Como o hábito de mentir infelizmente é muito apreciado entre os brasileiros, anuncia-se complexa a operação de pega-mentiroso. A nossa experiência recente como o politicamente correto fracassou com a Lava a Jato, um incisiva operação de pega-ladrão. Por pouco o juiz Moro não foi apanhado, sob a acusação de ter condenado injustamente cidadãos considerados acima de qualquer suspeita. Ter escapada à fúria das bruxas não lhe vale de salvo-conduto para o futuro.
Criamos no Brasil um outro instituto jurídico no qual se encaixam os crimes futuros de prováveis infratores que deverão assim ter a sua pena aplicada preventivamente.
Os custos pouco interessam aos novos usineiros de doutrinas jurídicas, amplo espectro. Com uma penada presidencial, o país ficou rico novamente, como naqueles fartos anos dos governos “populares”. O teto de gastos veio por terra, o que já era tempo, afinal dinheiro oublico não exige condicionamentos anacrônicos. Só na fila de espera da lei Rouanet amontoavam bilhas para alimentar a sede dos brasileiros pela sua Cultura.
Então. A mentira, as fake news, as fake think estão com os dias contados.

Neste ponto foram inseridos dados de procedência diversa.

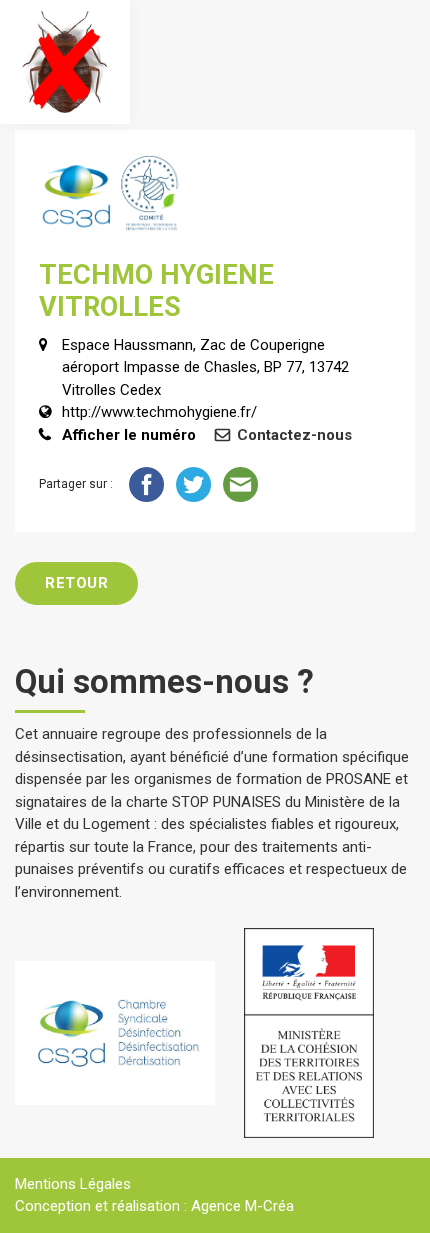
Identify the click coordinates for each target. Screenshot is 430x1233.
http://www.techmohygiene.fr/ (159, 412)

As notícias e croniquetas não serão as únicas a serem seguidas pelos olhos de lice do ministério da verdade.
E os livros e as conferências e as teses de doutorado, quem assegura que ali dentro não se escondam “fake knowledge” e “fake philosophy” ? E insinuações anti-democraticas?

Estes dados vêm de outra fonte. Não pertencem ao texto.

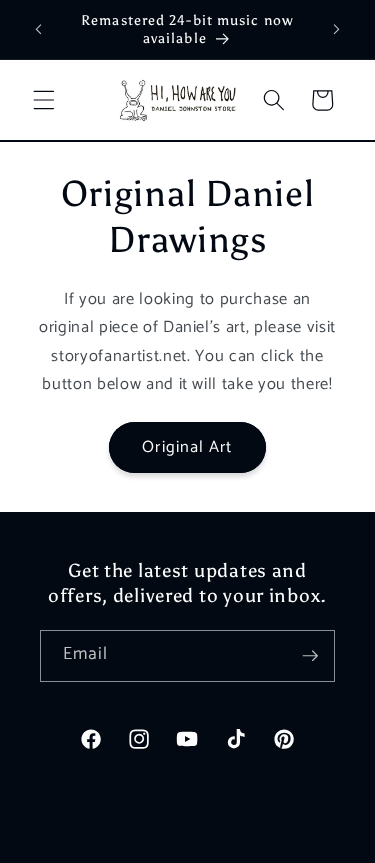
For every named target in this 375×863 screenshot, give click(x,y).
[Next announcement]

Como afirmou o ministro, o demônio entrou no Brasil e criou logo as redes sociais e a internet por pura sacanagem. Urge fazer alguma coisa, um descarrego coletivo poderia ser útil, quem sabe? Ou um exorcismo seguro, dentro dos padrões ISO do Vaticano para males tão enojes.
Mentira, nunca mais!
Cientista político, exerceu o magistério na Universidade Federal do Ceará e participou da fundação da Faculdade de Ciências Sociais e Filosofia, em 1968, sendo o seu primeiro diretor. Foi pró-reitor de Pesquisa e Pós-Graduação e reitor da UFC, no período de 1979/83. Exerceu os cargos de secretário da Educação Superior do Ministério da Educação, secretário da Educação do Estado do Ceará, secretário Nacional de Educação Básica e diretor do FNDE, do Ministério da Educação. Foi, por duas vezes, professor visitante da Universidade de Colônia, na Alemanha. É membro da Academia Brasileira de Educação. Tem vários livros publicados.